Location
- Krasnoarmejskaya st., 30”Б” 125319, Moscow, Russia 125319, Российская Федерация, Москва, Красноармейская улица, д. 30 «Б» Russia
- Coordinates: 55°48′08″N 37°32′27″E﻿ / ﻿55.80222°N 37.54083°E

Information
- Type: Private school
- Website: school-1.ru

= New Humanitarian School =

New Humanitarian School (NHS, Новая гуманитарная школа "Novaya Gumanitarnaya Shkola", НГШ) is a private primary and secondary school in Aeroport District, Northern Administrative Okrug, Moscow, Russia, with education from grades 1 through 11. It also offers a preparatory program for children of ages 4 and 5. Vasiliy Georgievich Bogin (Василий Георгиевич Богин) is the founder and current director of the school.

As of 2011, the school had small class sizes and about 150 students. In the school, students from all language backgrounds are taught exclusively in Russian and not in their native languages. Even though New Humanitarian is a private school, it is still heavily regulated by the Government of Russia.

Clifford J. Levy, a New York Times foreign correspondent, said "Bogin’s inability to renovate the building or find a bigger one reflects to some extent the establishment’s ambivalence toward his brilliance as an educational provocateur." In September 2007, Levy enrolled his children in the school. His children were among the first non-Russian students to attend the school.

==History==
New Humanitarian School was established by Vasiliy Georgievich Bogin, the school's founder and current director. It was one of the first private schools in Russia. It was established in 1992, shortly after the fall of the Soviet Union.

==Education==
Bogin promotes critical and abstract thinking, an opposite from the rote memorization promoted during the Soviet Union era. Classes are videotaped so that Bogin and the staff can discuss educational methodologies. Clifford J. Levy said that while the school in Brooklyn where his children previously attended had an "everyone’s-a-winner ethos" NHS had the message that "learning is hard, but you have to do it. You have to get good grades."

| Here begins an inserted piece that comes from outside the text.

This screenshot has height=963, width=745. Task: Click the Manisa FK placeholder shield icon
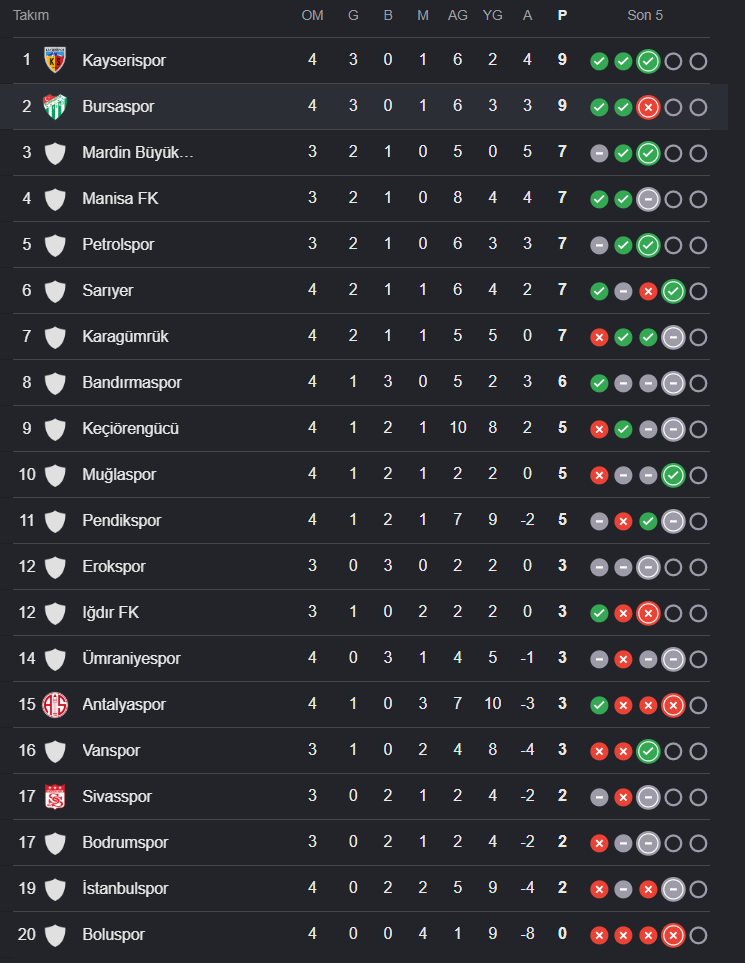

Levy as of 2011 the school is "still rooted in Russia’s educational and societal traditions." 4th grade students study algebra. The school regularly rates students older than the age of 9 by test scores and publicly posts these scores on a central wall. Students at NHS recite "Yevgeny Onegin" by Alexander Pushkin. According to Bogin, the school does not often admit non-native Russian speakers, and it hardly ever admits American students. Bogin told Levy that his children would be placed in the regular classes.

Some teachers stay during evenings to help students with projects and supervise them.

==Student body and faculty==
As of 2012, the school has about 150 students and 80 teachers, with each class having 15 students. Some classes have two or three teachers.

Clifford J. Levy said that "the school was a strange breed" for Moscow citizens, and therefore it was not patronized by the majority of Moscow society. Levy added that the clientele tended to be upper middle-class parents who had a favorable reception to Bogin's methodology. As of around 2011 the school had about a US$10,000 (about $ when adjusted for inflation) per child per year tuition, making it too expensive for most Moscow citizens. Levy said that, at the same time, the school was "not appealing to the rich, who often preferred compliant teachers and lavish facilities."

According to Levy, the parents of students at the school "drove nice cars, lived in apartments that had been privatized in the post-Soviet era and vacationed in Western Europe." The parents of students in Levy's classes included architects, bankers, lawyers, publishers, professors, and a manufacturer of cosmetics. Levy said "I looked upon them as Russian versions of the parents who populate the Upper West Side, TriBeCa, or Park Slope."

==Facilities==
Clifford J. Levy said that "New Humanitarian looked like an old annex to a public school in Queens." The school has narrow hallways and warped floors.